The following is one of the csv files:
FileUUID Table RowInJSON JSONVariable Error Notes SQLExecuted
ff3ca629-2e9c-45f7-85f1-a3dfc637dd81 lng02_rpt_b_calvedets 1 Duplicate entry 'ETH0007805440544' for key 'nosameanimalid' INSERT INTO lng02_rpt_b_calvedets(farmermobile,hh_id,rpt_b_calvedets_rowid,damidyesno,damid,calfdam_id,damtagid,calvdatealv,calvtype,calvtypeoth,easecalv,easecalvoth,birthtyp,sex,siretype,aiprov,othaiprov,strawidyesno,strawid) VALUES ('0974502779','1','1','0','ETH0007805440544','ETH0007805470547',NULL,'2017-09-16','1',NULL,'1',NULL,'1','2','1',NULL,NULL,NULL,NULL,NULL,'0',NULL,NULL,NULL,NULL,NULL,NULL,'0',NULL,'Tv',NULL,NULL,'Et','23',NULL,'5',NULL,NULL,NULL,'0','0')

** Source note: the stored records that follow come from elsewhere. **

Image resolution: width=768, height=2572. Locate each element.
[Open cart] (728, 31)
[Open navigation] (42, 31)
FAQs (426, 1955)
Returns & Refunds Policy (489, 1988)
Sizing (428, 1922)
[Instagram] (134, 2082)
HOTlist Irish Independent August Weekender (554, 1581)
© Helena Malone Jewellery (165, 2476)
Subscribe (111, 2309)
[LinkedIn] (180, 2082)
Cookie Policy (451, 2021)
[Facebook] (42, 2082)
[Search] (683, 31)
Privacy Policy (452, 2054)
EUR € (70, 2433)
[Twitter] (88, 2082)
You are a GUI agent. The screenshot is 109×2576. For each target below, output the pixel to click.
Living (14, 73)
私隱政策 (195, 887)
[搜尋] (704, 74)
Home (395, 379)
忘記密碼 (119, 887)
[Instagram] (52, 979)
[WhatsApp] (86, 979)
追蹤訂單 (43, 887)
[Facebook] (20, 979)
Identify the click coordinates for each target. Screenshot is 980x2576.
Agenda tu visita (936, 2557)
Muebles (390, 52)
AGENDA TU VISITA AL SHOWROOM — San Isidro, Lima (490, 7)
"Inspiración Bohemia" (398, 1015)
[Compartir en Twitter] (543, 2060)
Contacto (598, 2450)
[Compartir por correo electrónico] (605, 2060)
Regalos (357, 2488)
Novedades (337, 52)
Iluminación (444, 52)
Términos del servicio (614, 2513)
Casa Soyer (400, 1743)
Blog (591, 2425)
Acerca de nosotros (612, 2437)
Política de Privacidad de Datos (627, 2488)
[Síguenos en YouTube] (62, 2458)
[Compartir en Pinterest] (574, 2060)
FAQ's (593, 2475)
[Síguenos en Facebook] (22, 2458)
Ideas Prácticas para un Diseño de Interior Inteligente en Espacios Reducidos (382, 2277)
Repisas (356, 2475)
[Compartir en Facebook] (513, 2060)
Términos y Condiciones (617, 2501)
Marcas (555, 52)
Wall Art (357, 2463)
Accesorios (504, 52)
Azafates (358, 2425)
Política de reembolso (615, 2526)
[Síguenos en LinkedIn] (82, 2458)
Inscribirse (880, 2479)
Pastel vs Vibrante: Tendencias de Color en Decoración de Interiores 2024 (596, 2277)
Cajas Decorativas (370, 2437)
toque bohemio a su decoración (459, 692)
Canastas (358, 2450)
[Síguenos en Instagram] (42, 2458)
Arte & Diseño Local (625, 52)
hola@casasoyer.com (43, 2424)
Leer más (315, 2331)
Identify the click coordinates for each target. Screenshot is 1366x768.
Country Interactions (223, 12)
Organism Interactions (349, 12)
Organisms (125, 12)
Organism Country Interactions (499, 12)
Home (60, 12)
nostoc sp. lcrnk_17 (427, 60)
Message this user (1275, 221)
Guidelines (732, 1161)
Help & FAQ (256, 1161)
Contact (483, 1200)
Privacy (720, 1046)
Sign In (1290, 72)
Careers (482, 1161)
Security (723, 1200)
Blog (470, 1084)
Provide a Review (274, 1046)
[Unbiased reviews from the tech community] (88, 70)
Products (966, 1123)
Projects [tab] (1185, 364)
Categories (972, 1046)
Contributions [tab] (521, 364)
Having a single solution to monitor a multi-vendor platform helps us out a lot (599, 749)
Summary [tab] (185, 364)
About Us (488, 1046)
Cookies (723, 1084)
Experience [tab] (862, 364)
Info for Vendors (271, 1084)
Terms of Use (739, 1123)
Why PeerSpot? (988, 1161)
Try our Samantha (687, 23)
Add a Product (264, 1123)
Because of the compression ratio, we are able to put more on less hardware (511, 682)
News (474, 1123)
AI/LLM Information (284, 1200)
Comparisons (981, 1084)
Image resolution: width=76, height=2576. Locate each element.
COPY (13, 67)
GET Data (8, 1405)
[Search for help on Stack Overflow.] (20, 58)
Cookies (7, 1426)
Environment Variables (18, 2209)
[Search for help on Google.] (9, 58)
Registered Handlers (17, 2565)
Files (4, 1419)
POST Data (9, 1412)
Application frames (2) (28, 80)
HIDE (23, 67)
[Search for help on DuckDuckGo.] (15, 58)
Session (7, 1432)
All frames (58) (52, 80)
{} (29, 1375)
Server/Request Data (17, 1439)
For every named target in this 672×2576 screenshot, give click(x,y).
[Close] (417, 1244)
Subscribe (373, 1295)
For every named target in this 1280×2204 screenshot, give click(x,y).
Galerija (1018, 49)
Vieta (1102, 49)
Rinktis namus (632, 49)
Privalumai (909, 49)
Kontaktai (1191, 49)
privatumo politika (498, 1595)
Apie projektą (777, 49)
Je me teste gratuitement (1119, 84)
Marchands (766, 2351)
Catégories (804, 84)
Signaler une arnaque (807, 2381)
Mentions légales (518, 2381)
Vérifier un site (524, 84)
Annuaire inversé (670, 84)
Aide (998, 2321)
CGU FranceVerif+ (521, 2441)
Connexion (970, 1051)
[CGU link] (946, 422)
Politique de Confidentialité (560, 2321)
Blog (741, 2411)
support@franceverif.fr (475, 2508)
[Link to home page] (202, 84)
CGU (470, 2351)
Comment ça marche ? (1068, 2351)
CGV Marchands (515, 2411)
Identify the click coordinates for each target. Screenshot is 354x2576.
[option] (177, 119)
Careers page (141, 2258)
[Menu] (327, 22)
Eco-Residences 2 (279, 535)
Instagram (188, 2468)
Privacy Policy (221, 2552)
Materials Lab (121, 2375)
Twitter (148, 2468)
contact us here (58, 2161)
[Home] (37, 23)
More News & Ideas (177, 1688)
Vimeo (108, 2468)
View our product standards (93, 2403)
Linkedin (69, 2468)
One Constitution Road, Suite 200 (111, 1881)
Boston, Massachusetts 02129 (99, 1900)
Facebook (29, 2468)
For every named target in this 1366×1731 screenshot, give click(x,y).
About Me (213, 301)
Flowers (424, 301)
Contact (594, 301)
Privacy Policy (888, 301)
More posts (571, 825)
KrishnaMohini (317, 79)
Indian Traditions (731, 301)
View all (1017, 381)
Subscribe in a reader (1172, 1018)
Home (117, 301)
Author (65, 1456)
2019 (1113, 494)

This is my attempt to solving this problem:
path = 'csvs/'
for infile in glob.glob( os.path.join(path, '*csv') ):
output = infile + '.out'
with open(infile, 'r') as source:
readr = csv.reader(source)
with open(output,"w") as result:
writr = csv.writer(result)
for r in readr:
writr.writerow((r[4], r[2]))
Please help point me to the right direction with any alternative solution
pandas does a lot of what you are trying to achieve:
import pandas as pd
# Read a csv file to a dataframe
df = pd.read_csv("<path-to-csv>")
# Filter two columns
columns = ["FileUUID", "Table"]
df = df[columns]
# Combine multiple dataframes
df_combined = pd.concat([df1, df2, df3, ...])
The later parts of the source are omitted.